Find the line with "Screenshot is 139x2576." in the records below. Copy it and every line after it, up to and including the line with "حرجة (74, 1153)".
------ PROVIDED INFORMATION
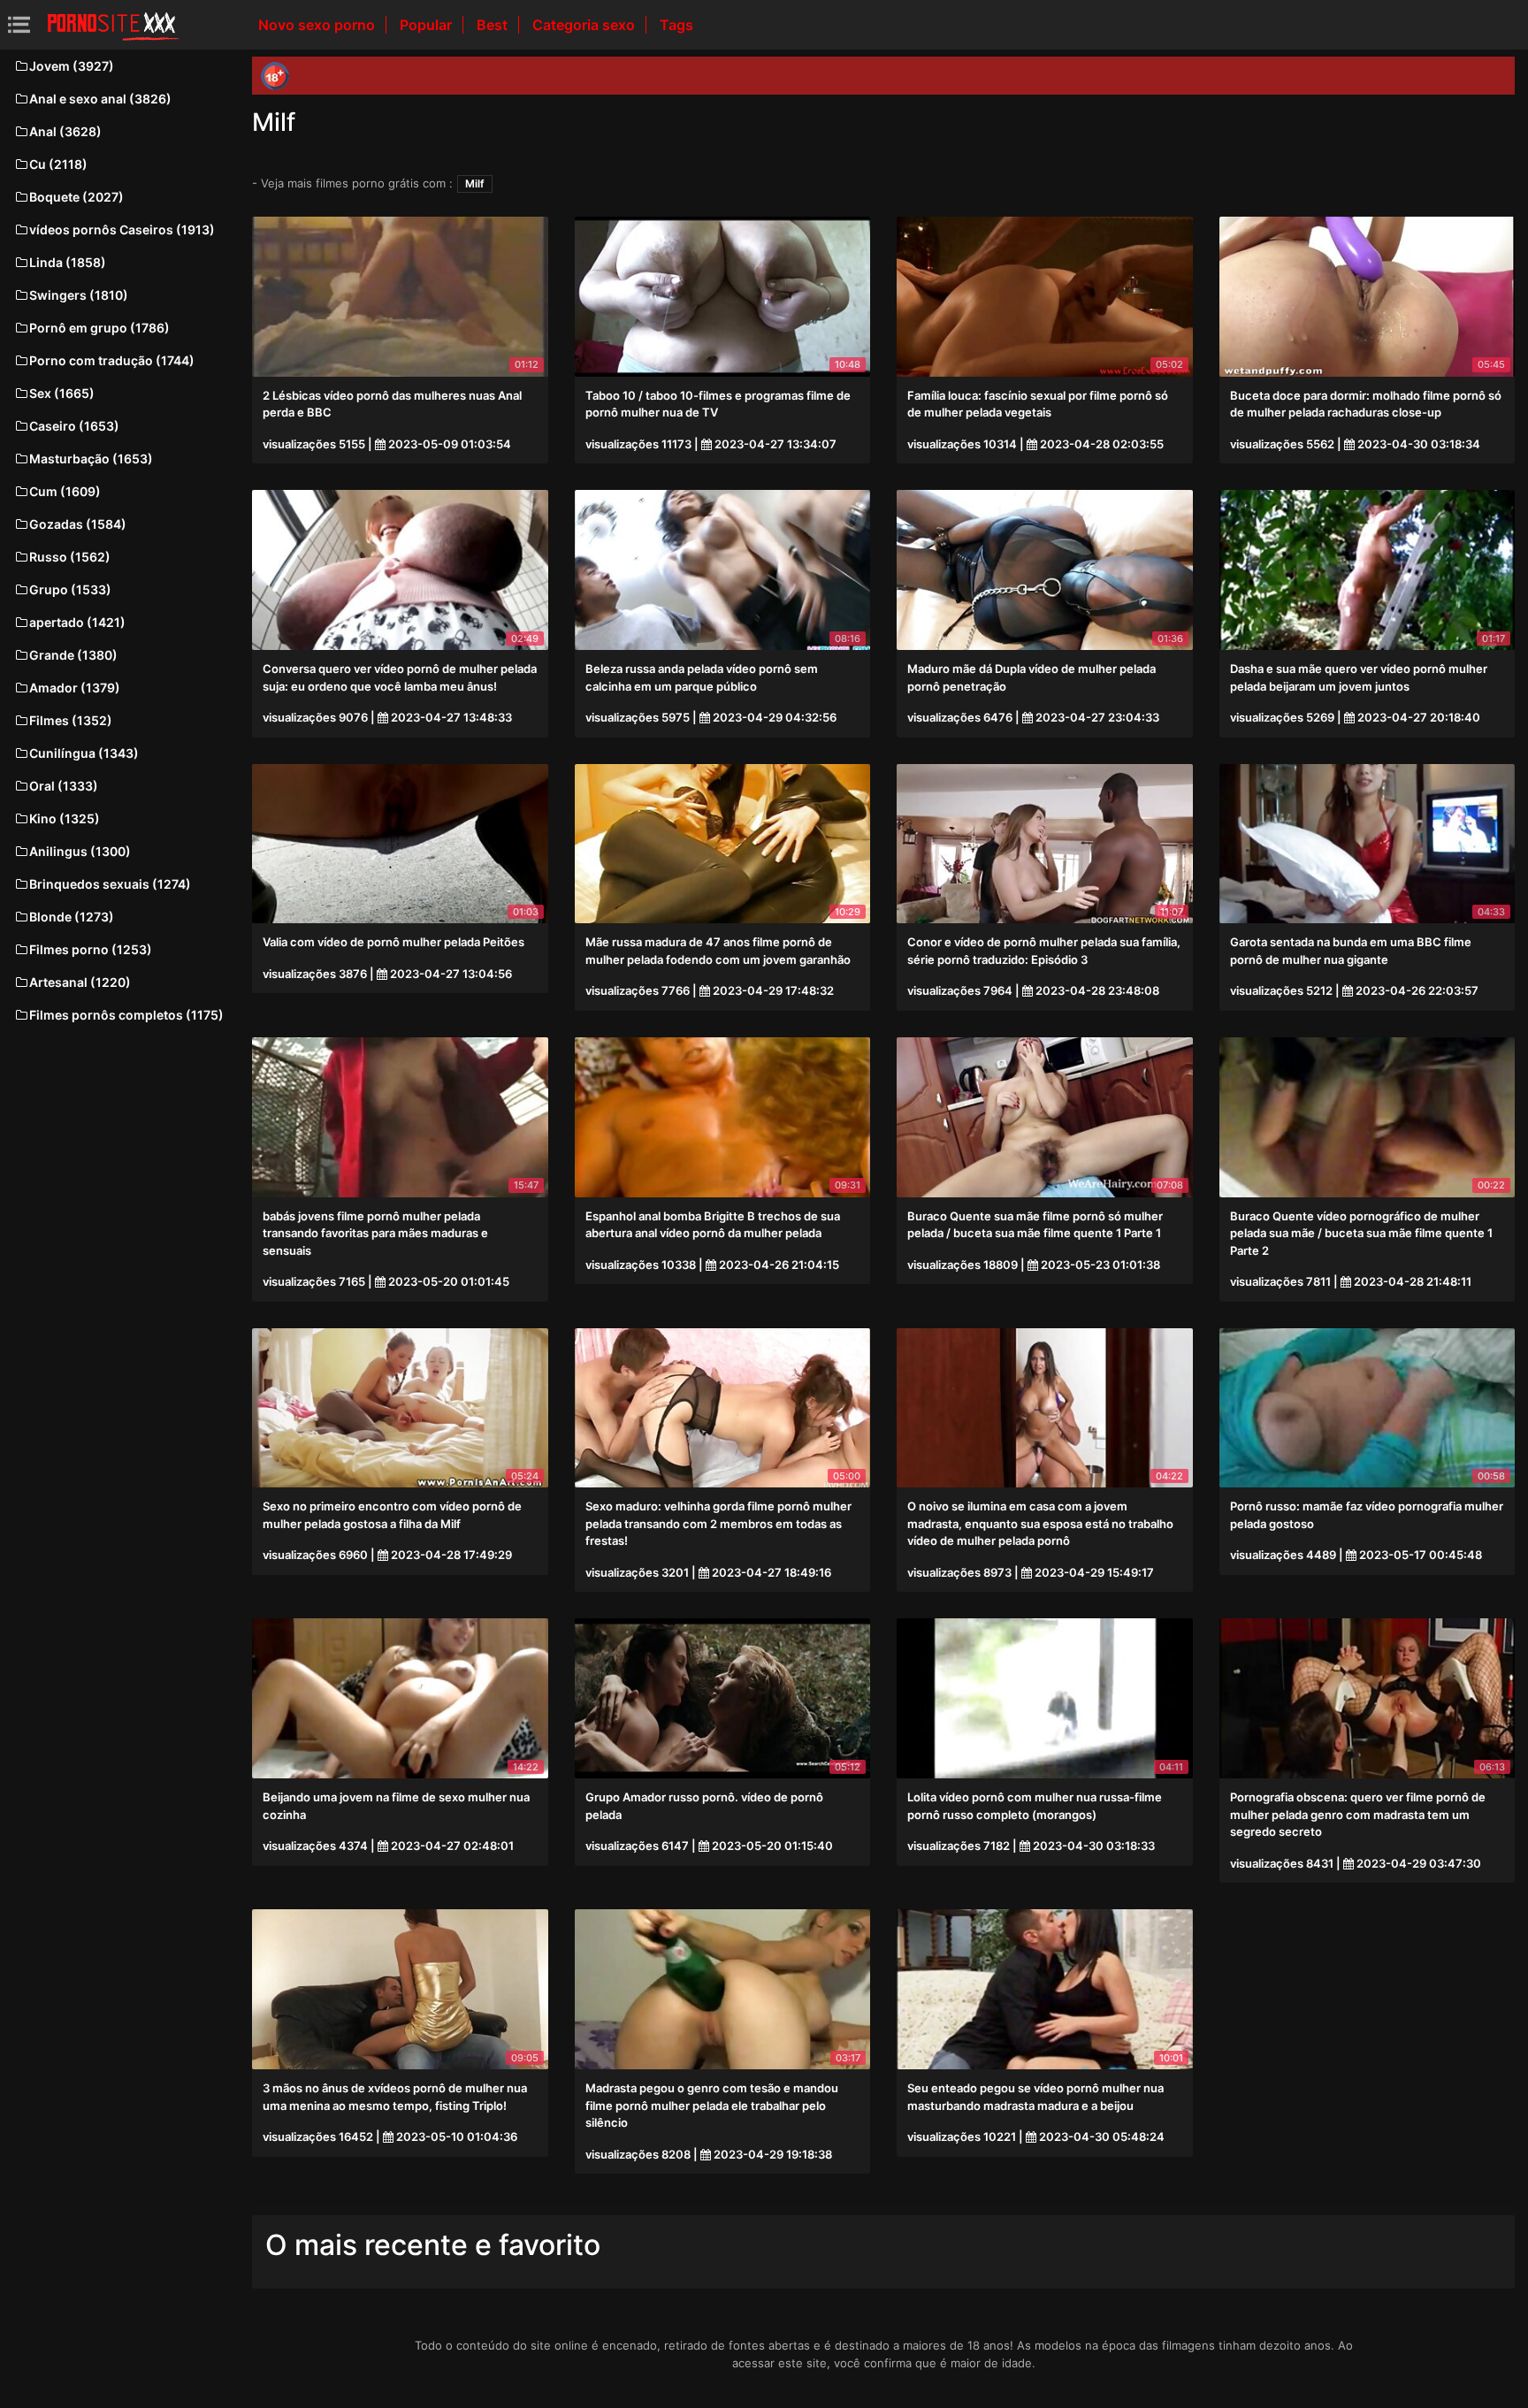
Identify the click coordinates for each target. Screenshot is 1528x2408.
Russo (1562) (70, 556)
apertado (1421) (77, 622)
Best (494, 25)
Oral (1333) (63, 785)
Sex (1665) (62, 393)
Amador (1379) (74, 687)
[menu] (19, 24)
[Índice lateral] (113, 25)
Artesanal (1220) (80, 982)
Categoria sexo (585, 25)
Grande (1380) (73, 654)
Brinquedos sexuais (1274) (110, 883)
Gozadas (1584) (77, 523)
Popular (427, 25)
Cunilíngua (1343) (84, 753)
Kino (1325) (64, 818)
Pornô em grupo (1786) (99, 327)
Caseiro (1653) (74, 425)
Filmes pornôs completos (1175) (126, 1014)
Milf (475, 183)
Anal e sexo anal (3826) (100, 98)
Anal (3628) (65, 131)
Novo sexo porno (318, 25)
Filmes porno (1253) (90, 949)
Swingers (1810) (78, 294)
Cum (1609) (65, 491)
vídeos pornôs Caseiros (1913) (122, 229)
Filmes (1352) (70, 720)
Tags (676, 25)
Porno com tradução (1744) (112, 360)
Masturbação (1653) (91, 458)
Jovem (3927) (71, 65)
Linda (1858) (67, 262)
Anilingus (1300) (80, 851)
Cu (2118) (58, 164)
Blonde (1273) (71, 916)
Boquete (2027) (76, 196)
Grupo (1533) (70, 589)
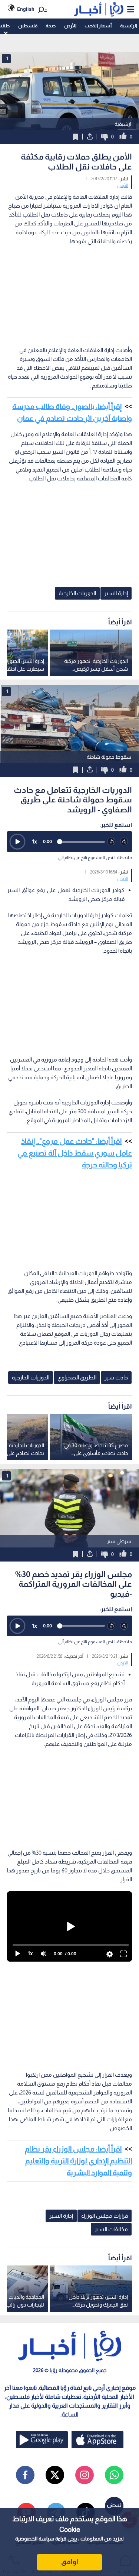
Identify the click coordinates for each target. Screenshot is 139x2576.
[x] (55, 2475)
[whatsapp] (114, 2475)
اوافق (69, 2562)
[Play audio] (17, 842)
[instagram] (84, 2475)
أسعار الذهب (98, 25)
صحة (51, 25)
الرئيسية (128, 25)
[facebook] (25, 2475)
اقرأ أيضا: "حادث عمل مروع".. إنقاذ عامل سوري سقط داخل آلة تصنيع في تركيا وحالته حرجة (74, 1153)
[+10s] (124, 841)
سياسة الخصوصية (34, 2539)
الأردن (70, 25)
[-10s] (111, 841)
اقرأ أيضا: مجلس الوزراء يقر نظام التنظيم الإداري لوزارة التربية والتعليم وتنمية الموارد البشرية (78, 2161)
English (25, 9)
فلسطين (27, 25)
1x (34, 841)
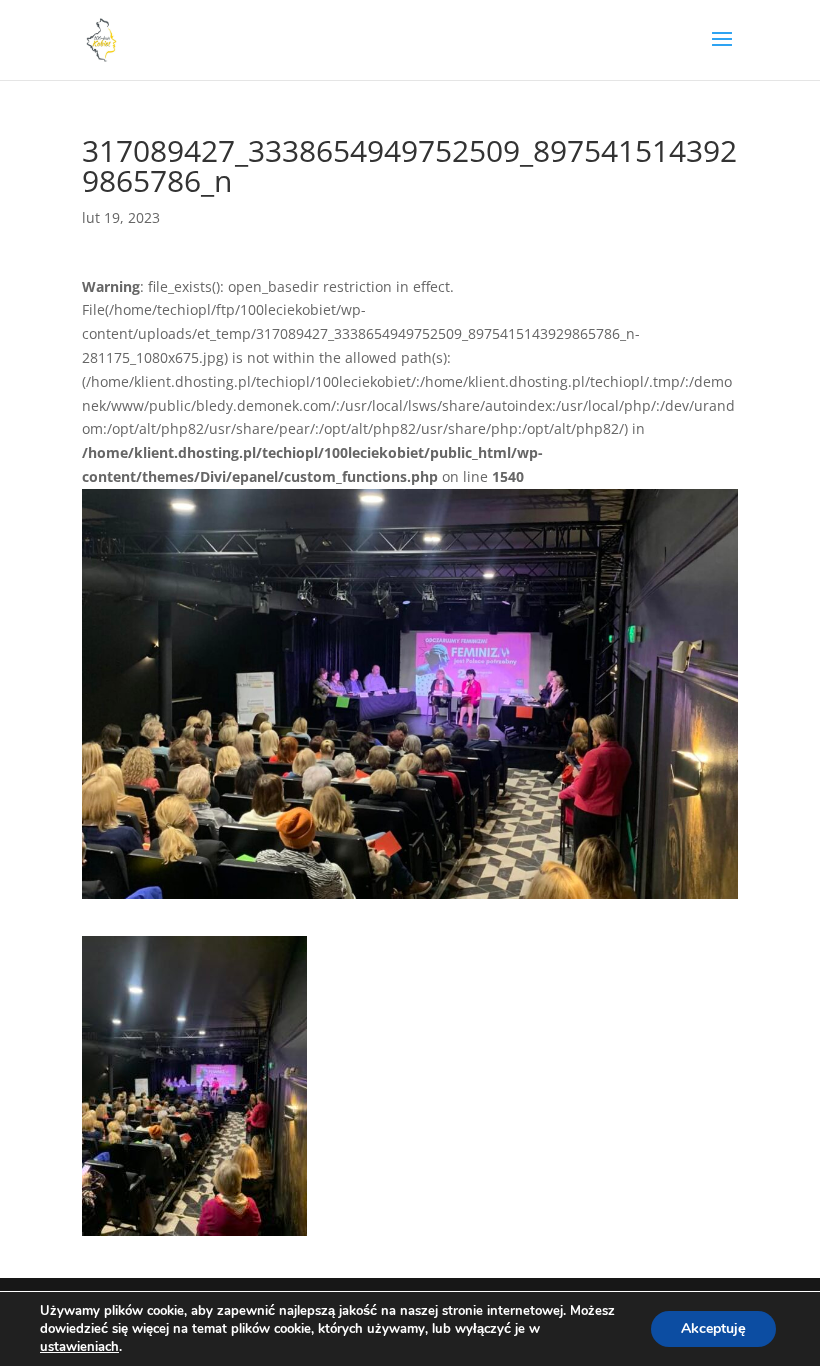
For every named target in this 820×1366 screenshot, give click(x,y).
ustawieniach (79, 1347)
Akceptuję (713, 1328)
------------
__SOLUTION BELOW__
Identify the click coordinates for each target. Screenshot is 139x2576.
[x] (55, 2475)
[whatsapp] (114, 2475)
اوافق (69, 2562)
[Play audio] (17, 842)
[instagram] (84, 2475)
أسعار الذهب (98, 25)
صحة (51, 25)
الرئيسية (128, 25)
[facebook] (25, 2475)
اقرأ أيضا: "حادث عمل مروع".. إنقاذ عامل سوري سقط داخل آلة تصنيع في تركيا وحالته حرجة (74, 1153)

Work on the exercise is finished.